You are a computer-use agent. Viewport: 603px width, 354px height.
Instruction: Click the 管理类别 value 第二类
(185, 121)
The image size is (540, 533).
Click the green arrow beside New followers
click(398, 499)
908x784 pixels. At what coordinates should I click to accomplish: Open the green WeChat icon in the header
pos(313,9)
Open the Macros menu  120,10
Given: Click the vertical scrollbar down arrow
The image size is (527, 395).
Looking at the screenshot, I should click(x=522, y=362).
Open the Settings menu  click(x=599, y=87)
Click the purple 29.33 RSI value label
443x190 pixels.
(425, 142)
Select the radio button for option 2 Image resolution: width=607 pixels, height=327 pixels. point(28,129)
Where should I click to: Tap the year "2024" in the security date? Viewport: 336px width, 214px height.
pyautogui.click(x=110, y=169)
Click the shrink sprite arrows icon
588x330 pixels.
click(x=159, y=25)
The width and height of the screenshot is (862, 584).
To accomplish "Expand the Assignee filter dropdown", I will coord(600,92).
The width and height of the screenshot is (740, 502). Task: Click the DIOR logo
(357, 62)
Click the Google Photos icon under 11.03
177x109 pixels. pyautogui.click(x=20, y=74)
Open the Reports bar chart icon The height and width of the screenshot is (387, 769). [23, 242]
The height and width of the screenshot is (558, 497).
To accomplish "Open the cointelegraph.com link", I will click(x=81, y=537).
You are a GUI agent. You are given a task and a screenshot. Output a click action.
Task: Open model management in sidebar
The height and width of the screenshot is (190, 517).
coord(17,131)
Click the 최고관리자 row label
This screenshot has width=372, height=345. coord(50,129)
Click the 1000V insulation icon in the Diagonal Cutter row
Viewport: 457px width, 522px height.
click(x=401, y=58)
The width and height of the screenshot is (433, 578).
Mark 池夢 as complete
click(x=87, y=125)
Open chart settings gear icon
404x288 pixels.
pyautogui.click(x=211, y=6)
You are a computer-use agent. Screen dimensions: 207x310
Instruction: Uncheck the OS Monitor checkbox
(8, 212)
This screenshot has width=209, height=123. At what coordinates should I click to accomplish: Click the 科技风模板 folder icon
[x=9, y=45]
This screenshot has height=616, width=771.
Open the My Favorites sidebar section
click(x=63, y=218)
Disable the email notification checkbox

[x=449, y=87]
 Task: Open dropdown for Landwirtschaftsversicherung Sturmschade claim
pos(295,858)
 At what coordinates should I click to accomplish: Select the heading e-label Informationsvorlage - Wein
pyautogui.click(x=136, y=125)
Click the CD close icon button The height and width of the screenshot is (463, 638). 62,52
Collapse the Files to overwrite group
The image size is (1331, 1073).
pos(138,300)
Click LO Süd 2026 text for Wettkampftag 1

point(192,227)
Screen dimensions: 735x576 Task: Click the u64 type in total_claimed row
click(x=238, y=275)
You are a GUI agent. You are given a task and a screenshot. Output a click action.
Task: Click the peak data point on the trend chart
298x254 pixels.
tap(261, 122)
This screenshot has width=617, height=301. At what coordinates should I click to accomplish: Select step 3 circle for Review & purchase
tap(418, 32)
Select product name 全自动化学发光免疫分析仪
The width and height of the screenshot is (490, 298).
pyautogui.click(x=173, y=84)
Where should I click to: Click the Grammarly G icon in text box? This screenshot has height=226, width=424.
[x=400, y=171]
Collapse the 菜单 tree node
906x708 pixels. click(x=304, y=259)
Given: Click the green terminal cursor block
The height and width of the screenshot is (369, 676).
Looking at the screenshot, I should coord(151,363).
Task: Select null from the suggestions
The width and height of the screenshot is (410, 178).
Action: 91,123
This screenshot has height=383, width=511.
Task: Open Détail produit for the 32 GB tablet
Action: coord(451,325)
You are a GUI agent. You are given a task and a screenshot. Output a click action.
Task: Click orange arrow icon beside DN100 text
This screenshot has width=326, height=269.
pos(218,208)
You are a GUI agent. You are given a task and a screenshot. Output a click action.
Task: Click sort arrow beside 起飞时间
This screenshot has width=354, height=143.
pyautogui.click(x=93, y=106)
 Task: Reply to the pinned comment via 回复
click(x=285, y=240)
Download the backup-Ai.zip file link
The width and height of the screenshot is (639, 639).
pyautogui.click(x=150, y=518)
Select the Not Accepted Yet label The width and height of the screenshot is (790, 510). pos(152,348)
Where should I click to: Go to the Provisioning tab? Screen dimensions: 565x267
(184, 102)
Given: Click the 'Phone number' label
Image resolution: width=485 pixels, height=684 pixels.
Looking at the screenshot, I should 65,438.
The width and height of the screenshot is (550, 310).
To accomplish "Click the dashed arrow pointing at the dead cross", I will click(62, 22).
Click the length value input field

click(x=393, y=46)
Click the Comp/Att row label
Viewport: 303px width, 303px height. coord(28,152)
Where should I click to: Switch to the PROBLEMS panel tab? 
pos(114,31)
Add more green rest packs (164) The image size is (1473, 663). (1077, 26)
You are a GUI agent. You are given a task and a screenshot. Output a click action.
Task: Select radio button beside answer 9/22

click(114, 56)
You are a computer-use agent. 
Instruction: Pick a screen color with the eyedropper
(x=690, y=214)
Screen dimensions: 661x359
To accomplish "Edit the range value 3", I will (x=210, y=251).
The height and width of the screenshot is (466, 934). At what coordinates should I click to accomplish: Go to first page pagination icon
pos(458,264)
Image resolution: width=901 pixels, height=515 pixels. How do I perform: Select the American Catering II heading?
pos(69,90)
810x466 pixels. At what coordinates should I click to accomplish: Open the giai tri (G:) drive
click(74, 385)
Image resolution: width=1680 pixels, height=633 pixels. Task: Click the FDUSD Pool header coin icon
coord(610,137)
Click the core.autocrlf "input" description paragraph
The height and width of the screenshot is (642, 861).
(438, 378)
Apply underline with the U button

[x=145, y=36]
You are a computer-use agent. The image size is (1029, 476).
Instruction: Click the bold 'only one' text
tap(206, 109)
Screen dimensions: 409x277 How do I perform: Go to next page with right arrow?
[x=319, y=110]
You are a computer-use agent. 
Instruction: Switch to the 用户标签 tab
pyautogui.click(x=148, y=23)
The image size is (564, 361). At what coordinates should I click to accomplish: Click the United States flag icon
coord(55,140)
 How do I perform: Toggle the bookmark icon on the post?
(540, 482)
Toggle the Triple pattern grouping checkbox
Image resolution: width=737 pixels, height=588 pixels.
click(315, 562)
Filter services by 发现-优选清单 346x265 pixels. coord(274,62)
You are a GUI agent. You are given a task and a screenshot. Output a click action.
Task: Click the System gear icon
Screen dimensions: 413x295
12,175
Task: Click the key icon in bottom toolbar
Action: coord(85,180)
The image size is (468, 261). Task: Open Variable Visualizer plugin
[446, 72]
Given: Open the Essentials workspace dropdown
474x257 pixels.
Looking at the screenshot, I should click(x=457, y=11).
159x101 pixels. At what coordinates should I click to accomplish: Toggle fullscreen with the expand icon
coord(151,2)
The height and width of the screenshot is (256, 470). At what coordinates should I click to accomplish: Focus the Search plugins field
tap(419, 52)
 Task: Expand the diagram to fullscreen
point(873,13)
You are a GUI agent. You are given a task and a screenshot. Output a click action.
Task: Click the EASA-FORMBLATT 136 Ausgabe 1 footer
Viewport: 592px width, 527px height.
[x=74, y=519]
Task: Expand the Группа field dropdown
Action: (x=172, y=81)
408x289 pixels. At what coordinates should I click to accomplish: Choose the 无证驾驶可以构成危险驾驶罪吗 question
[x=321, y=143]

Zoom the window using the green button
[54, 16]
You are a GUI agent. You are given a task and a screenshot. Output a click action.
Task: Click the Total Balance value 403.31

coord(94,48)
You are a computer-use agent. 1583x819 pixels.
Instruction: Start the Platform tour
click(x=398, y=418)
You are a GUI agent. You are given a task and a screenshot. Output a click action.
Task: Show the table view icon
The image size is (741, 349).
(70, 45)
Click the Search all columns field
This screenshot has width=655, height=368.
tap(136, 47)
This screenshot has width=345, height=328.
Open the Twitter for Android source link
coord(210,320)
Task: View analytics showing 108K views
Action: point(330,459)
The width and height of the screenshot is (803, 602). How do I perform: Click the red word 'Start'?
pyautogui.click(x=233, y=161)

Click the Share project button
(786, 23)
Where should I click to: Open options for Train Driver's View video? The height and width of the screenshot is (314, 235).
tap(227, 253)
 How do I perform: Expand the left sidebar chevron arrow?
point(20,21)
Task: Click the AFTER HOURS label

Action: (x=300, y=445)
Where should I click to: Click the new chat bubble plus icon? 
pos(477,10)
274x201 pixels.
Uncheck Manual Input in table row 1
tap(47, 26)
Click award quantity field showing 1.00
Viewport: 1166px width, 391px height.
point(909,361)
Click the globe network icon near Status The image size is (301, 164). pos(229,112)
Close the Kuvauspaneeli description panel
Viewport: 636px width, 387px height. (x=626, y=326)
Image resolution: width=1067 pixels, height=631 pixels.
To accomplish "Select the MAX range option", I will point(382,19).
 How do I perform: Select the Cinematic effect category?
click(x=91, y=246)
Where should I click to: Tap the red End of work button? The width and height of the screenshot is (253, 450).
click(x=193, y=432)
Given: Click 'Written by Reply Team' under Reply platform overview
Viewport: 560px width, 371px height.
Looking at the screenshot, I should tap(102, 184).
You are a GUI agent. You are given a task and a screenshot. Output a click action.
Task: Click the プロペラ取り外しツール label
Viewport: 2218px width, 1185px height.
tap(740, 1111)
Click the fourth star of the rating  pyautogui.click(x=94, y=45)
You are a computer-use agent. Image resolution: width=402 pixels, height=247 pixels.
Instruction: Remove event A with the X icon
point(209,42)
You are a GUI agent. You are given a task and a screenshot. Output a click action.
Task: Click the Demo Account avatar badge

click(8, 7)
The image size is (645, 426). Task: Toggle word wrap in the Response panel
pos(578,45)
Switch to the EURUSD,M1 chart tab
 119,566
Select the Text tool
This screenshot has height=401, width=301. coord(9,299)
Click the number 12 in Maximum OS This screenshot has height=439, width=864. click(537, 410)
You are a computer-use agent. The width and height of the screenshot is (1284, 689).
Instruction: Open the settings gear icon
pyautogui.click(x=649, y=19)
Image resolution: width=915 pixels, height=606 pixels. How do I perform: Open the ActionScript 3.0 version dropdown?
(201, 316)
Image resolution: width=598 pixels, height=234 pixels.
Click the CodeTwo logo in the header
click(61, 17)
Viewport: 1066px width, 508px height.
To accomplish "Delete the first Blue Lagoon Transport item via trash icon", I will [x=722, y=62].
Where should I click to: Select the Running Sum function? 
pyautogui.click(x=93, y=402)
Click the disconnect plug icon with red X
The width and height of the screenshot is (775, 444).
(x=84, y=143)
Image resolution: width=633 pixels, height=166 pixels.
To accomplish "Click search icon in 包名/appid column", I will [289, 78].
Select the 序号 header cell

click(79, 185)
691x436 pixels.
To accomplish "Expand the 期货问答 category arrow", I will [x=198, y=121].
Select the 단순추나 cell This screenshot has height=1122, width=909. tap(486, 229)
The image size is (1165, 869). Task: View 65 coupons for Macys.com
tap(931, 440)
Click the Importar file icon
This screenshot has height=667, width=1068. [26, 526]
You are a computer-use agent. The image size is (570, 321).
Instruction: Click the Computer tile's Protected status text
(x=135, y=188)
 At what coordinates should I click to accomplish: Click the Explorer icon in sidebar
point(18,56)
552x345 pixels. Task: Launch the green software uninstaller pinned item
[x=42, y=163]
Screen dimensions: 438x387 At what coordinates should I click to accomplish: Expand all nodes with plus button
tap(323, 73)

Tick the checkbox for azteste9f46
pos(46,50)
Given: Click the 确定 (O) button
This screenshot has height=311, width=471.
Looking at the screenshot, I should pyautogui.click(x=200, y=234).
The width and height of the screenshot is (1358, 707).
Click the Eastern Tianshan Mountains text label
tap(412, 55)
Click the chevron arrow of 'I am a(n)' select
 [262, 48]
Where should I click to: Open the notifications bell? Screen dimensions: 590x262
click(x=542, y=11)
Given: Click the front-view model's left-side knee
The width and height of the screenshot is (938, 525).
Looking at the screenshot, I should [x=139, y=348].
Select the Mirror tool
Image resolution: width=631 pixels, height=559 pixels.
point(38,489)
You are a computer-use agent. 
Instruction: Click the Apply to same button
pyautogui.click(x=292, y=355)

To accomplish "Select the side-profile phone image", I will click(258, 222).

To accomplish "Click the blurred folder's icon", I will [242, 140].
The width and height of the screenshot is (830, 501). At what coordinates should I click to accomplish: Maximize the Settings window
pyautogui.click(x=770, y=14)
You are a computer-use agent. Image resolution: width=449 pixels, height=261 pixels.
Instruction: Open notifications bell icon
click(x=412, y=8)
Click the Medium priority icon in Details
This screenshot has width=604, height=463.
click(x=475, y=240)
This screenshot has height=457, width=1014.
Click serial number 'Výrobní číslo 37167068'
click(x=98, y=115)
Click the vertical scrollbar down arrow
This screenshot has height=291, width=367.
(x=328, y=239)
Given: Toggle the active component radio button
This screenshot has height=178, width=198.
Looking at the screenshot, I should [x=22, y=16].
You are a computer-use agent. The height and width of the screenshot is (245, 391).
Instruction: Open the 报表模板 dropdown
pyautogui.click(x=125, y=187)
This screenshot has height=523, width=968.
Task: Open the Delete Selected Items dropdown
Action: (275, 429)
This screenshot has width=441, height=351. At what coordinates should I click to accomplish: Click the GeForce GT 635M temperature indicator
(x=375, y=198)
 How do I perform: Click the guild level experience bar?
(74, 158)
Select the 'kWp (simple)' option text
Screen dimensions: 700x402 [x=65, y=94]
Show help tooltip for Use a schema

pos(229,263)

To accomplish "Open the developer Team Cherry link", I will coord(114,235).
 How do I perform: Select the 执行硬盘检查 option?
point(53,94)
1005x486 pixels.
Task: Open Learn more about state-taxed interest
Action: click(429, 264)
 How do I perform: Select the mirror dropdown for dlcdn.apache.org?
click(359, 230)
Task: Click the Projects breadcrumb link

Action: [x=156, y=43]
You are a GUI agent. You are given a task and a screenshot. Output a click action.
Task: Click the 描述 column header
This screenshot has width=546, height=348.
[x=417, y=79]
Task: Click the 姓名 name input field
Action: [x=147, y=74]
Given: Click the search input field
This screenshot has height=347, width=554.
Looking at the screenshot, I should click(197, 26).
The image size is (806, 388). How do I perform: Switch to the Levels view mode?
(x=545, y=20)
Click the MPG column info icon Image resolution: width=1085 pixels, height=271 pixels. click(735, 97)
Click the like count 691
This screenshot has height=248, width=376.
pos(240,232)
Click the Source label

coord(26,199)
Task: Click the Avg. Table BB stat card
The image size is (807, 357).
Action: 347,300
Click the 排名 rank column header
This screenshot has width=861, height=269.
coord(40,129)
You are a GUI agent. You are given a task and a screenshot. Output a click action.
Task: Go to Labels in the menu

### Problem description:
In the records above, find the line containing "The width and height of the screenshot is (862, 584)." and restate word for word every line from the first through that one.

### Response to the exercise:
You are a computer-use agent. Viewport: 603px width, 354px height.
Instruction: Click the 管理类别 value 第二类
(185, 121)
The image size is (540, 533).
Click the green arrow beside New followers
click(398, 499)
908x784 pixels. At what coordinates should I click to accomplish: Open the green WeChat icon in the header
pos(313,9)
Open the Macros menu  120,10
Given: Click the vertical scrollbar down arrow
The image size is (527, 395).
Looking at the screenshot, I should click(x=522, y=362).
Open the Settings menu  click(x=599, y=87)
Click the purple 29.33 RSI value label
443x190 pixels.
(425, 142)
Select the radio button for option 2 Image resolution: width=607 pixels, height=327 pixels. point(28,129)
Where should I click to: Tap the year "2024" in the security date? Viewport: 336px width, 214px height.
pyautogui.click(x=110, y=169)
Click the shrink sprite arrows icon
588x330 pixels.
click(x=159, y=25)
The width and height of the screenshot is (862, 584).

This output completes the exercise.